I'm not trying to say that decimal floats (or decimal unums) should be used ever except in these sorts of specific applications, but that is a very large set of applications.
I guess I also like binary unums because, if you do need to do the sorts of fancy number crunching that most of the people here are interested in, I think you could do the conversion from a decimal unum to binary unum and keep track of whether or not the conversion was exact or not.
Another thing I'm very interested in, is how to convert both binary and decimal unums into keys that would be suitable for sorting correctly, and in such a way that from the key, you can get back to the original representation. I'm not sure that is possible with unums, but I hope so. (I'd done that in the past, handling 64-bit + 1 byte scale decimal floats, IEEE floats, and "canonic numeric" strings, out to 510 digits, and it worked out quite well, but it was very tricky adding the IEEE floats, because if they couldn't be represented exactly as a decimal float, they had to generate a key that sorted correctly "in between" the decimal values).

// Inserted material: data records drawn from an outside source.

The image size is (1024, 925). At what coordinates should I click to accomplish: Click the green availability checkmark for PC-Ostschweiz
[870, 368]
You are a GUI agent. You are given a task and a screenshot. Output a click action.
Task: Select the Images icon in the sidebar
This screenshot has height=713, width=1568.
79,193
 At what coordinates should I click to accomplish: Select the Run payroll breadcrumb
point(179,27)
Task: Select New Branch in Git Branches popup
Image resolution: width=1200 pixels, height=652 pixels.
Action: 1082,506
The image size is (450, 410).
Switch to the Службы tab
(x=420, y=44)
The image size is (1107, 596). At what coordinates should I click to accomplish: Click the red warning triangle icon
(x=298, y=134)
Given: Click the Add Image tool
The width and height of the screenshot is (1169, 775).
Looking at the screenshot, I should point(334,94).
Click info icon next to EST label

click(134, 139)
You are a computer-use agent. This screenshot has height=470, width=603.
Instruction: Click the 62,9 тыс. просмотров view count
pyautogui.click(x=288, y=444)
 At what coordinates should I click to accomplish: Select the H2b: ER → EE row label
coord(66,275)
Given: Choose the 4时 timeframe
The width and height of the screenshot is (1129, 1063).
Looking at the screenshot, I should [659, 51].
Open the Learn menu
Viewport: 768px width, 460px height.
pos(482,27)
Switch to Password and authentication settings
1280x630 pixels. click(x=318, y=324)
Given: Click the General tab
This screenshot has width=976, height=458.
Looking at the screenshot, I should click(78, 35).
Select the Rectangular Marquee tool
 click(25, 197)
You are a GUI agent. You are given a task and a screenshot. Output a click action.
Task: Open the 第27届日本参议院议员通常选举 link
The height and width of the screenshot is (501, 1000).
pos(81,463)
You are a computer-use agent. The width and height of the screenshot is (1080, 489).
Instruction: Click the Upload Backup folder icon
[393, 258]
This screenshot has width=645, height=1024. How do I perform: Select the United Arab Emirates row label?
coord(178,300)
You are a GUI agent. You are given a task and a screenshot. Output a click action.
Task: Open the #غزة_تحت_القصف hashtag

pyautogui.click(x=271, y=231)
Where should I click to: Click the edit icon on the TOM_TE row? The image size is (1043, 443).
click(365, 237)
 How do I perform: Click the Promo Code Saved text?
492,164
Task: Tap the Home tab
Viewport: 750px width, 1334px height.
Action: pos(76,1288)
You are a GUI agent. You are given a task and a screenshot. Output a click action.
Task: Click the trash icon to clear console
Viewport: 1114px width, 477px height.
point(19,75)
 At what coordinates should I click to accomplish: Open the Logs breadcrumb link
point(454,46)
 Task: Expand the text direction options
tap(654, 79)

Actually, I forgot, comparisons, esp. equality, were also more frequent than any operations, in the sort of applications of our customers. I optimized the h*ll out of those!
Tom, initially I indeed named my package Unums.jl. I renamed it to UnumTests.jl. My intention was to attempt a 1-on-1 translation of the existing Mathematica reference package, including unum fields and usage definitions, and stay as close to Appendices A and B in John's book as possible as far as functions are concerned.